Activity: Please restate, word for word, the lines below that begin at the one with "Instalacja szablonu (545, 137)" and end at the one with "Serwer i domena + certyfikat SSL (553, 321)". Leave out all other lines.

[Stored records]
· · · ·

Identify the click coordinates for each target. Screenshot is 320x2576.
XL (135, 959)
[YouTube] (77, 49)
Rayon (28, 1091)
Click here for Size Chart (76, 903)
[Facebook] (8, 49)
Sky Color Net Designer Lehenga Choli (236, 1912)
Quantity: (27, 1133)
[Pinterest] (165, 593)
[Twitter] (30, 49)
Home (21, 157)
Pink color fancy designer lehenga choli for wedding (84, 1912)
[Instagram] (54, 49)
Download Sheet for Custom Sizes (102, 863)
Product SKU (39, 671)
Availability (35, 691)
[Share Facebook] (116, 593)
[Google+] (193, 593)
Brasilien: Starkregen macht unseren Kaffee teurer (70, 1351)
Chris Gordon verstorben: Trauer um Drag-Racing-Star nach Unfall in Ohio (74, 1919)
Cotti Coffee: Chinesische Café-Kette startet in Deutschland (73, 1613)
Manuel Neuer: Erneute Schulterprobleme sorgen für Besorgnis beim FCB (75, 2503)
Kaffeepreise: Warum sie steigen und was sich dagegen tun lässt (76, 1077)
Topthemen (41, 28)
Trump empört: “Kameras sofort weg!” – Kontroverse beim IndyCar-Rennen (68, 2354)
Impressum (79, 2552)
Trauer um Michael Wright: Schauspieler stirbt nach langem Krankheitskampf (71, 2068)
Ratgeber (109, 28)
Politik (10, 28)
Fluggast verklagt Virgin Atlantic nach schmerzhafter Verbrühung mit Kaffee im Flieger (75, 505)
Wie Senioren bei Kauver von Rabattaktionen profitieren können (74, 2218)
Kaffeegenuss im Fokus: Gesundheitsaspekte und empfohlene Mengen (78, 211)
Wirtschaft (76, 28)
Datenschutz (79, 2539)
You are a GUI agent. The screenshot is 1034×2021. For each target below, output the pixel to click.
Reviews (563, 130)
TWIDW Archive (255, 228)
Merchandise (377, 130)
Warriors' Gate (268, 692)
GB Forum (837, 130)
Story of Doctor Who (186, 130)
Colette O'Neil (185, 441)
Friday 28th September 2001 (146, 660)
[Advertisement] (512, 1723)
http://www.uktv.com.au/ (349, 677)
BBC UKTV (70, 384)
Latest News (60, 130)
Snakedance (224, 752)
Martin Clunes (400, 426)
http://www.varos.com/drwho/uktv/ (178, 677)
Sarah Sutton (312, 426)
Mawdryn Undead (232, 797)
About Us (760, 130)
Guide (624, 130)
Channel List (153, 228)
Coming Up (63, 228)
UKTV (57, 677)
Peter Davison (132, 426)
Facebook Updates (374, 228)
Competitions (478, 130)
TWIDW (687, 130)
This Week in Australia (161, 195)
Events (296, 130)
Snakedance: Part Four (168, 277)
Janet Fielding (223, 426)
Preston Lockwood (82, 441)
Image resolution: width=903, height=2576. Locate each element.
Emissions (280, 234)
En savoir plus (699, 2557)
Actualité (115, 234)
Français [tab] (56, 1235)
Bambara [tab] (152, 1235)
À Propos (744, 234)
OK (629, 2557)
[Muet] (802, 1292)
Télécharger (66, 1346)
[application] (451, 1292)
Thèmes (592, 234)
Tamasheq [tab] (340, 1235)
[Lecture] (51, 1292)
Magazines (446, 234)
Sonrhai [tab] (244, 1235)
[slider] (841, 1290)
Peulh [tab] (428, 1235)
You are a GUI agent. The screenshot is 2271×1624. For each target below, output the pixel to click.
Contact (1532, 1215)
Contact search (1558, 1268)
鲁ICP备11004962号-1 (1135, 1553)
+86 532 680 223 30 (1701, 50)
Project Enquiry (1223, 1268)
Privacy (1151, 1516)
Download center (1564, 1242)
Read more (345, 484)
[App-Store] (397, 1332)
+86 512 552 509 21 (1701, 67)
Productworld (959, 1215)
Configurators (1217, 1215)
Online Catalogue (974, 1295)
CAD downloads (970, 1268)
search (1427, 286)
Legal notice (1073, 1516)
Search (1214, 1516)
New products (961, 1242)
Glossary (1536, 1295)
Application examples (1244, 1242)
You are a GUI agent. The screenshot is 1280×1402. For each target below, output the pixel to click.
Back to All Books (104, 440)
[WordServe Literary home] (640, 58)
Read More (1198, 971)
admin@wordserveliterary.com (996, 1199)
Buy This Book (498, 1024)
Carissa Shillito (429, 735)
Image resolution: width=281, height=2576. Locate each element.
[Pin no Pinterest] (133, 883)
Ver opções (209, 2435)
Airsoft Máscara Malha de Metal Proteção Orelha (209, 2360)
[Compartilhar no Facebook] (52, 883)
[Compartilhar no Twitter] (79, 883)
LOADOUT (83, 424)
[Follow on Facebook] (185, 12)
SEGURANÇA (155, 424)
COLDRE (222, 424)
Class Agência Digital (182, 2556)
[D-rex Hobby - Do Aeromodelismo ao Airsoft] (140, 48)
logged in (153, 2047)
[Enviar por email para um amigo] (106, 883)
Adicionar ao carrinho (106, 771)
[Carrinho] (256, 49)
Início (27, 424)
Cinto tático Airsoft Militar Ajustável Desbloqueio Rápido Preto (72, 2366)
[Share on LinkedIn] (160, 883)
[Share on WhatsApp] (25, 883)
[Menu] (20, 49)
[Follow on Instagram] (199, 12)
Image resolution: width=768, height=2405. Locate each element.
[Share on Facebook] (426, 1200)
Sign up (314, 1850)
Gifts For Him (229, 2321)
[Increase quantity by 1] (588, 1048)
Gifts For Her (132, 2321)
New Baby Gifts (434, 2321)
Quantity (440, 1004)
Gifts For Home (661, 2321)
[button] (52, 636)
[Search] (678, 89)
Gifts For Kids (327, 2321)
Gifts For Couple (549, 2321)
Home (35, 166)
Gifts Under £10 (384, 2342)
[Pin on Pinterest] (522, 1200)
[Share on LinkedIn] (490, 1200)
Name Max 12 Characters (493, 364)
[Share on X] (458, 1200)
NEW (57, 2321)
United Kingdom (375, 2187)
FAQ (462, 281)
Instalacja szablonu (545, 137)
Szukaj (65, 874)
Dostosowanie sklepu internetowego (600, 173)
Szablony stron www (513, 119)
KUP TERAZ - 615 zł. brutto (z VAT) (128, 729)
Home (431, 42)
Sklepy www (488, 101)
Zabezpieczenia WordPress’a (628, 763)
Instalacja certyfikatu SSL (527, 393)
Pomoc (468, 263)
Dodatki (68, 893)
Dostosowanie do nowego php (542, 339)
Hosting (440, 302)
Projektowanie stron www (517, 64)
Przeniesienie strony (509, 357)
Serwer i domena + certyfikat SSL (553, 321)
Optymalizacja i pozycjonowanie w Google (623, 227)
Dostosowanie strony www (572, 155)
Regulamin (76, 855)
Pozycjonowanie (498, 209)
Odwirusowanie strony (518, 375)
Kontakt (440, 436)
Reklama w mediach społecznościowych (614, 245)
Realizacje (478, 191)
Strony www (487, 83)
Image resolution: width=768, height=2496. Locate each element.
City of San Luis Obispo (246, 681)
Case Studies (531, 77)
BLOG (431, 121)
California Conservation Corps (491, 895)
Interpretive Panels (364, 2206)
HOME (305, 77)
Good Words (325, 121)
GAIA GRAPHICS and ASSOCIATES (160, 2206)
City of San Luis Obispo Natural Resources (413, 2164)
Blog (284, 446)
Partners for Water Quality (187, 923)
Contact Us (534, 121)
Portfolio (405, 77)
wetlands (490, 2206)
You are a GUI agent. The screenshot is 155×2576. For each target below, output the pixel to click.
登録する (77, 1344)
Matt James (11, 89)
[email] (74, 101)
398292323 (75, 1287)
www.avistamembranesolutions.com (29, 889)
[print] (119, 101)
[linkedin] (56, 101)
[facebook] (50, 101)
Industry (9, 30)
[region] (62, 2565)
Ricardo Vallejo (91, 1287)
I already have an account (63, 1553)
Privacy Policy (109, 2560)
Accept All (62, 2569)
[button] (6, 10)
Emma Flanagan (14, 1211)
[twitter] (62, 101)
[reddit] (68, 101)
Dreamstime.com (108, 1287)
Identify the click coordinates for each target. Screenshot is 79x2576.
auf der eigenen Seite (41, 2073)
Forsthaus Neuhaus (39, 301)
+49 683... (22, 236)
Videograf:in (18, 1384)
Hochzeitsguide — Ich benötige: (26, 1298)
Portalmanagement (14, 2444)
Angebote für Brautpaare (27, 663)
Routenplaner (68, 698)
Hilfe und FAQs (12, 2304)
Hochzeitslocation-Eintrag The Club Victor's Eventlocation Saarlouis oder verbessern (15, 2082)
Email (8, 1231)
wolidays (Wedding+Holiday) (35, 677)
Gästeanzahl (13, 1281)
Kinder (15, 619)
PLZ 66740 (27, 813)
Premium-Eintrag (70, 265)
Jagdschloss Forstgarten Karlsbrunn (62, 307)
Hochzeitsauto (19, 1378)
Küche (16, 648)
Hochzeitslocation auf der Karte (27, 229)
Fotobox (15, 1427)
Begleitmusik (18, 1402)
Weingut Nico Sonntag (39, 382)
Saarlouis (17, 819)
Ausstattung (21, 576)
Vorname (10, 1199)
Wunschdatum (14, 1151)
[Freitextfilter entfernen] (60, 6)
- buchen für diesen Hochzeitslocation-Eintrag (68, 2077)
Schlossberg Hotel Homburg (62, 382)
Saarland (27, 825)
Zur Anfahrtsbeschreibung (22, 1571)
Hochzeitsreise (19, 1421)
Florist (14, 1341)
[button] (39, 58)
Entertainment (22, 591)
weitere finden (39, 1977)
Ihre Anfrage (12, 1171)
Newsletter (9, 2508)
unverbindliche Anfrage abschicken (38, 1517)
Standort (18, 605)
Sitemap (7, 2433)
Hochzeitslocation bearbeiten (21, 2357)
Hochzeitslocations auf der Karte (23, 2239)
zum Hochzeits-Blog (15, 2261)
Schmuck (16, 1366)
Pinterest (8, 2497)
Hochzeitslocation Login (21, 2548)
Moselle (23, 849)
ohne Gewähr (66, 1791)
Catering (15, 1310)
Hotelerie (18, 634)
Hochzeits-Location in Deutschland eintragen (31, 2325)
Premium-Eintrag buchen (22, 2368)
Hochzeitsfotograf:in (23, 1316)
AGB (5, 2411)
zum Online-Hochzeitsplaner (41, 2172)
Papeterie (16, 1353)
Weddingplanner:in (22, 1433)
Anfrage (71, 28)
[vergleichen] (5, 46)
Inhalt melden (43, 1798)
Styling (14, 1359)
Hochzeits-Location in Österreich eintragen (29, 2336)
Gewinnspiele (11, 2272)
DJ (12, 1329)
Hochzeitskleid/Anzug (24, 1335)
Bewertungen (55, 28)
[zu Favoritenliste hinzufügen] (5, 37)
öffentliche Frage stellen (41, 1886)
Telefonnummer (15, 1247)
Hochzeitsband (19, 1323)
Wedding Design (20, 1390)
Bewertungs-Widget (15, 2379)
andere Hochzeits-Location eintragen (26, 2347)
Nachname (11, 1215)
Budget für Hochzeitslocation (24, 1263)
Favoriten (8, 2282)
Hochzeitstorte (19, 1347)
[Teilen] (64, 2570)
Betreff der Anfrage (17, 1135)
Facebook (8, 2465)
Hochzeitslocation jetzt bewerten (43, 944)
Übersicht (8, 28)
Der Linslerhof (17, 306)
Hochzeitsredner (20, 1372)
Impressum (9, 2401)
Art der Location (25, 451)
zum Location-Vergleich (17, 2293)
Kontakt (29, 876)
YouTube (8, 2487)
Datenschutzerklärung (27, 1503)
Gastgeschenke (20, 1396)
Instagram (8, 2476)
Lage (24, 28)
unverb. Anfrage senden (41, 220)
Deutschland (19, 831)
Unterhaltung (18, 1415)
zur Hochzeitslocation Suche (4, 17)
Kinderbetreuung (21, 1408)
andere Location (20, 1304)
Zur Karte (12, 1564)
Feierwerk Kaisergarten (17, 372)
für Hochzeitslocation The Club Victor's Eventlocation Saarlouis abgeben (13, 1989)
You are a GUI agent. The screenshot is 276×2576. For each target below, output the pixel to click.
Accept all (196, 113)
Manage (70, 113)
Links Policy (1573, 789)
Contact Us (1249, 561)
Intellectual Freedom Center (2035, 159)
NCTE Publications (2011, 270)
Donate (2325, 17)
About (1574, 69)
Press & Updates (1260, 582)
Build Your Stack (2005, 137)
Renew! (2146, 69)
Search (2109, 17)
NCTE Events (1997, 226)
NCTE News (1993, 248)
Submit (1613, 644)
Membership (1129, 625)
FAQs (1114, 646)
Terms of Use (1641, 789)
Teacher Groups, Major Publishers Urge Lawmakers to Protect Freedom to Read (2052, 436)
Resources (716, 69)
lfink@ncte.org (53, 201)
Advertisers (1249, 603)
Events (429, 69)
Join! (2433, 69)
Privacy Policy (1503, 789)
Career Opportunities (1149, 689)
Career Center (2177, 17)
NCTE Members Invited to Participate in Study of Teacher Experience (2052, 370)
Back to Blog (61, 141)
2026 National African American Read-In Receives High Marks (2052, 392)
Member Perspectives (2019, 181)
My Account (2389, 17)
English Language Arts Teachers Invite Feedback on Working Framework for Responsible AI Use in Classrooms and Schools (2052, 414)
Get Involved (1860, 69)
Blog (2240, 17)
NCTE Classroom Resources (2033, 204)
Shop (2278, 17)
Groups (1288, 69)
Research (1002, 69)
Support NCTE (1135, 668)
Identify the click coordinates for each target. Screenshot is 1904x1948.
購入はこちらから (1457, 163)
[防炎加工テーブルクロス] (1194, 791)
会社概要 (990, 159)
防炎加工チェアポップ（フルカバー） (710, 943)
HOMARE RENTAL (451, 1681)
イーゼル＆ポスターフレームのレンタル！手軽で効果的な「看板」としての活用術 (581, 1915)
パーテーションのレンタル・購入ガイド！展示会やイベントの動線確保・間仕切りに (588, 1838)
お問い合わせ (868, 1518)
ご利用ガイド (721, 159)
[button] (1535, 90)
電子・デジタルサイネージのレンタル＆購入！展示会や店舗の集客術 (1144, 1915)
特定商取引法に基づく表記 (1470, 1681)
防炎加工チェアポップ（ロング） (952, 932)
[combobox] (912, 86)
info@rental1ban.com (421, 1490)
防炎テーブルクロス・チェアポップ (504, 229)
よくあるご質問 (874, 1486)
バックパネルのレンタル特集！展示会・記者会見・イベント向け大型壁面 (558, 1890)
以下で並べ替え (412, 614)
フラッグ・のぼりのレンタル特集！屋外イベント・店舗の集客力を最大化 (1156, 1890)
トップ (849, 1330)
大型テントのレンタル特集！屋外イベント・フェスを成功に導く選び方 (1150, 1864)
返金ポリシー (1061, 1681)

· · · ·

Answer for the task:
Instalacja szablonu (545, 137)
Szukaj (65, 874)
Dostosowanie sklepu internetowego (600, 173)
Szablony stron www (513, 119)
KUP TERAZ - 615 zł. brutto (z VAT) (128, 729)
Home (431, 42)
Sklepy www (488, 101)
Zabezpieczenia WordPress’a (628, 763)
Instalacja certyfikatu SSL (527, 393)
Pomoc (468, 263)
Dodatki (68, 893)
Dostosowanie do nowego php (542, 339)
Hosting (440, 302)
Projektowanie stron www (517, 64)
Przeniesienie strony (509, 357)
Serwer i domena + certyfikat SSL (553, 321)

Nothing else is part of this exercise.